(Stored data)
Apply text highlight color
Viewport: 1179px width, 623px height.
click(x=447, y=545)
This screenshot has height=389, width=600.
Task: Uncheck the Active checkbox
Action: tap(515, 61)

● **PROBLEM DETAILS**
The entries shown above should be duplicated exactly.

● **WRITTEN ANSWER**
Apply text highlight color
Viewport: 1179px width, 623px height.
click(x=447, y=545)
This screenshot has height=389, width=600.
Task: Uncheck the Active checkbox
Action: tap(515, 61)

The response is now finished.